:: Problem to work on ::
Copy, exactly and without additions, every line in the records below from the one holding "Instruction: Click the empty" through the one holding "Task: Place cursor", both ends included.

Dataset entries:
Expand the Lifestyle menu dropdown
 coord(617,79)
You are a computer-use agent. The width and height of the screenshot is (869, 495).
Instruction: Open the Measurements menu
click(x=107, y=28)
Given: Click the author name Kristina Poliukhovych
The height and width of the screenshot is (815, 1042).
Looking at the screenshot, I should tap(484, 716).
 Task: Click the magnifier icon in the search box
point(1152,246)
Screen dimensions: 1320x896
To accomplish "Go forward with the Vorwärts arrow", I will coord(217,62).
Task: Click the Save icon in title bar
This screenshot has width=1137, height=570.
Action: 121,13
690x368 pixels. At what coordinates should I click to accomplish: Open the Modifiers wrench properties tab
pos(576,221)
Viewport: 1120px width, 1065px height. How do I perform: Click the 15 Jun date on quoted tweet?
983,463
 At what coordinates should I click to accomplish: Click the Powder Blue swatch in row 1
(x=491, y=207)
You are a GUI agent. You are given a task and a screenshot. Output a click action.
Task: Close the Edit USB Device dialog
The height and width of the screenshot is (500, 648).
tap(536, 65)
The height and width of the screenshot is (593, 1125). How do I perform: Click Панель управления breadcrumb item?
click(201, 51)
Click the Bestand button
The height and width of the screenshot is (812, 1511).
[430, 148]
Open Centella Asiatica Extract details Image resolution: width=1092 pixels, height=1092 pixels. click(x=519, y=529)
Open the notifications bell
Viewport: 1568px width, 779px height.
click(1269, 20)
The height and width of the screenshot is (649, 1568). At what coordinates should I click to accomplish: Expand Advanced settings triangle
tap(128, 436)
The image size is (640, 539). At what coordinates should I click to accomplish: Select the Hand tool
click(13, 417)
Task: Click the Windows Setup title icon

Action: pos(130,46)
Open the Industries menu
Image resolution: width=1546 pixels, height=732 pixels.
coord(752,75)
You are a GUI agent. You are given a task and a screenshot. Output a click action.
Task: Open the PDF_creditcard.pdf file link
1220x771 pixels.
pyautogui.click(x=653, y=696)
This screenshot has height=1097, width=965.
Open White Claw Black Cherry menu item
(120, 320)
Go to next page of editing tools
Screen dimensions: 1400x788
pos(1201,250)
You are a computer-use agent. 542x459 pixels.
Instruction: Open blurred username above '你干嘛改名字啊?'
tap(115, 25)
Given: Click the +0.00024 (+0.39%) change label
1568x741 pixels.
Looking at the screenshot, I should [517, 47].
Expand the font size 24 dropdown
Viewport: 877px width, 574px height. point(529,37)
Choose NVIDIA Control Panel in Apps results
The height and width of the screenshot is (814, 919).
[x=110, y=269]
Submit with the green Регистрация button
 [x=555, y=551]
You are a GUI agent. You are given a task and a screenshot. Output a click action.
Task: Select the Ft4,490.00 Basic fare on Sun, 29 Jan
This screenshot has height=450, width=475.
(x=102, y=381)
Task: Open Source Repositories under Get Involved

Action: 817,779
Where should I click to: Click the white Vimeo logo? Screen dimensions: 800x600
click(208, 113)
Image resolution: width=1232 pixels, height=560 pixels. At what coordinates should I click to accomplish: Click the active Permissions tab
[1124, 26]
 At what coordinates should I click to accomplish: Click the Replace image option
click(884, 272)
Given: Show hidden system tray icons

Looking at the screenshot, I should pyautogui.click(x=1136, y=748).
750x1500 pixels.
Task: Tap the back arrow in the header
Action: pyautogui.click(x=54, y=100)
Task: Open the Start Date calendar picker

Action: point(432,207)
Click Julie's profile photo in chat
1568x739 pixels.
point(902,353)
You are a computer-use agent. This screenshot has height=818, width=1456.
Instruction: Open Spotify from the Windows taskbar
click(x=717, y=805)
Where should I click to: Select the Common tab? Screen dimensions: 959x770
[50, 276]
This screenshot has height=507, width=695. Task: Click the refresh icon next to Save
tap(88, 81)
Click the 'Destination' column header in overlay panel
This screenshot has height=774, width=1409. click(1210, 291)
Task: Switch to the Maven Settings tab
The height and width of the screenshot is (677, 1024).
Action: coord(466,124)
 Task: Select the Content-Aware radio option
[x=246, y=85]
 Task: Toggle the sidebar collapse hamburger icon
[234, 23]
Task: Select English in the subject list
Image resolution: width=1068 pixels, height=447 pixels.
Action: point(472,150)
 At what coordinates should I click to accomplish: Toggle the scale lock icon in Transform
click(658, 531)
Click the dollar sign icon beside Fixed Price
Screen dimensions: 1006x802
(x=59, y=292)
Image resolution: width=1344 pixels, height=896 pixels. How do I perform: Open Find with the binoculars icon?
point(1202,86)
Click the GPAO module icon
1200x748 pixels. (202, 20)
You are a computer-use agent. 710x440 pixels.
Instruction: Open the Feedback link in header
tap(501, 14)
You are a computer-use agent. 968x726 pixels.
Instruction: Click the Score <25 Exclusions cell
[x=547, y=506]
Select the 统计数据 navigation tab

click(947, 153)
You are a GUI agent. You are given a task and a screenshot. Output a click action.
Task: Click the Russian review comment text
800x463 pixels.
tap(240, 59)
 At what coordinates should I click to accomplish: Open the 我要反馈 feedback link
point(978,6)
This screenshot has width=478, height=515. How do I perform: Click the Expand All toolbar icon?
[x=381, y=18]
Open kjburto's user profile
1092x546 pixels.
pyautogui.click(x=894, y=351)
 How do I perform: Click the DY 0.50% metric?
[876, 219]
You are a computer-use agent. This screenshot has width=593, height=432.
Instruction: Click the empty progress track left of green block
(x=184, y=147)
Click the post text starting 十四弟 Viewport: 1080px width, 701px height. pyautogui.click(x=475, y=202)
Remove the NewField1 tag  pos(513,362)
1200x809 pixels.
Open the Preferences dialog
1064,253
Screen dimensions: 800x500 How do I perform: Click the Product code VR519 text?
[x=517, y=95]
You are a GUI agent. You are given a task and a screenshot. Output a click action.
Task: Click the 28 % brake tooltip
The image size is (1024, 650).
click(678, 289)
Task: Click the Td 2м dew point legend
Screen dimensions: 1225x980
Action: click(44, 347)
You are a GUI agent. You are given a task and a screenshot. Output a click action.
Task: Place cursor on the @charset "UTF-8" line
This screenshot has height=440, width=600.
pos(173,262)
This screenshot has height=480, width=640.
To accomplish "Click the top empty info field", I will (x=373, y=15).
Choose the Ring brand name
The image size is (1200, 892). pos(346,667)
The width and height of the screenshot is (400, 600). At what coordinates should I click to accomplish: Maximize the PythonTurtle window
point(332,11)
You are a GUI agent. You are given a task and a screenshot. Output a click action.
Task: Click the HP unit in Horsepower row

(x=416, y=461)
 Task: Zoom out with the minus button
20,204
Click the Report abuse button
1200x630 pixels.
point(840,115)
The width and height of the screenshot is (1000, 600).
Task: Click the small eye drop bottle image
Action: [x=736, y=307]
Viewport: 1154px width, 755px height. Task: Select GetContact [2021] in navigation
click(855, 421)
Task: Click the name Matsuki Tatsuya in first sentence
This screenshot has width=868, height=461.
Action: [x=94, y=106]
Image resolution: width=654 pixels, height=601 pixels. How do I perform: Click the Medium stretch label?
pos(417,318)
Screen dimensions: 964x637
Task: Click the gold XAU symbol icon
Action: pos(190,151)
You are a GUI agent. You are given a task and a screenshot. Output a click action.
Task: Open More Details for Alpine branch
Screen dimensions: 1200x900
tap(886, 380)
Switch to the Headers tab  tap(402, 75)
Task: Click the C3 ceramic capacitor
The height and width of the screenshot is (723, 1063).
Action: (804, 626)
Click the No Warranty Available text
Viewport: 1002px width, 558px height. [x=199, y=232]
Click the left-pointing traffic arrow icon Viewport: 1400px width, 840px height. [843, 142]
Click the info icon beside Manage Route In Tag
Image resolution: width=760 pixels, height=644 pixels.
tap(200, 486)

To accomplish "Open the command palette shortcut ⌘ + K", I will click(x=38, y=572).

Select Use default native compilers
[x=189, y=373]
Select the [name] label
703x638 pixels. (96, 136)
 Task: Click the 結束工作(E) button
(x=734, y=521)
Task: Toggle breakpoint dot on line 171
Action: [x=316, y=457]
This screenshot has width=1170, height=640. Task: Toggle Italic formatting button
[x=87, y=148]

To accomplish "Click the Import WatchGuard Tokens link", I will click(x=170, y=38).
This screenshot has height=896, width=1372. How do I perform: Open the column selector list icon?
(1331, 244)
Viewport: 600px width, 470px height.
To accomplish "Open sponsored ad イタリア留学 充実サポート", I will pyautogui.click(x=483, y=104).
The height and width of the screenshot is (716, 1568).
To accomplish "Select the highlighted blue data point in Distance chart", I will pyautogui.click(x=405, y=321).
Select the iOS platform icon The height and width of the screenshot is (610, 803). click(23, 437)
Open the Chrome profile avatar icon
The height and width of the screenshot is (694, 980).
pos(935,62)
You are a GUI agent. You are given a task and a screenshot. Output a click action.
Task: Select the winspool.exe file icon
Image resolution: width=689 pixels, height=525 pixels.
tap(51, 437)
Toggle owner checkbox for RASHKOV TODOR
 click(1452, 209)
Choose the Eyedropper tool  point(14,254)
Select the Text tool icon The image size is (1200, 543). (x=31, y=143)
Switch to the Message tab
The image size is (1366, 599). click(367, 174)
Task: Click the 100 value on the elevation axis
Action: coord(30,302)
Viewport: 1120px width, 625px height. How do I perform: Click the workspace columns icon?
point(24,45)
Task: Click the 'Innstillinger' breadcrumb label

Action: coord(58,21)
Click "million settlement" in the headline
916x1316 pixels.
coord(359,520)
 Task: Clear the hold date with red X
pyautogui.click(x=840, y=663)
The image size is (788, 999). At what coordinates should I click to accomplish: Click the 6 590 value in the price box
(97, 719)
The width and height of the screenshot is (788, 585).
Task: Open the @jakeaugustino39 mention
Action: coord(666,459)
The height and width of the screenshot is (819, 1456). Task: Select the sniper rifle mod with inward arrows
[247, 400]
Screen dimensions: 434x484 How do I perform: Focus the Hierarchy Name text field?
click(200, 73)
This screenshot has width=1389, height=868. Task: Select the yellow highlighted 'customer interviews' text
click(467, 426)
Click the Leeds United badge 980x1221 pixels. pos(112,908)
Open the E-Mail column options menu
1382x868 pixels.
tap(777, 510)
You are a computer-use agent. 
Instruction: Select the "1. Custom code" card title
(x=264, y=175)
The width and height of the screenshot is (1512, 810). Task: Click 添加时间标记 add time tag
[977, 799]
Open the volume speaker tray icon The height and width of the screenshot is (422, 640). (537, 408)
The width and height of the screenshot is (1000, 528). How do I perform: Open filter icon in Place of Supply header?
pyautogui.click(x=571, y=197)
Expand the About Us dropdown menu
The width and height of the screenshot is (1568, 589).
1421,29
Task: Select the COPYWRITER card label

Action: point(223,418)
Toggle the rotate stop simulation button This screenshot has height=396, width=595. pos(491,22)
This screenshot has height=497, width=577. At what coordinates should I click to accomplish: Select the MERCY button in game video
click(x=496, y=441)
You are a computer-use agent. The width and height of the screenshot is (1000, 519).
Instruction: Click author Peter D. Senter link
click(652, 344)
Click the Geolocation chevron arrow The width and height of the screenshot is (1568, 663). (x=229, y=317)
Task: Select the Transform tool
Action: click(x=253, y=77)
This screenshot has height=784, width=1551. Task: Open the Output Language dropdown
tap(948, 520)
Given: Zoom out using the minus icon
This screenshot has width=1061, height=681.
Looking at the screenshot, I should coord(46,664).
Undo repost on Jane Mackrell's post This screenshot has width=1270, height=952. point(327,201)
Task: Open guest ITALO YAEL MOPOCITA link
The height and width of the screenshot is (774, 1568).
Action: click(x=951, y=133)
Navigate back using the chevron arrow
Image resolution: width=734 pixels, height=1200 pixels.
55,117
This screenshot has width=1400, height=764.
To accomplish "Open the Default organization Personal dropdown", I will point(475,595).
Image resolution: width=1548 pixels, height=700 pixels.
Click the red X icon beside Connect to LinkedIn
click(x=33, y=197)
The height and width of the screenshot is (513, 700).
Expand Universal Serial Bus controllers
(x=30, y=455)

:: Exercise result ::
Instruction: Click the empty progress track left of green block
(x=184, y=147)
Click the post text starting 十四弟 Viewport: 1080px width, 701px height. pyautogui.click(x=475, y=202)
Remove the NewField1 tag  pos(513,362)
1200x809 pixels.
Open the Preferences dialog
1064,253
Screen dimensions: 800x500 How do I perform: Click the Product code VR519 text?
[x=517, y=95]
You are a GUI agent. You are given a task and a screenshot. Output a click action.
Task: Click the 28 % brake tooltip
The image size is (1024, 650).
click(678, 289)
Task: Click the Td 2м dew point legend
Screen dimensions: 1225x980
Action: click(44, 347)
You are a GUI agent. You are given a task and a screenshot. Output a click action.
Task: Place cursor on the @charset "UTF-8" line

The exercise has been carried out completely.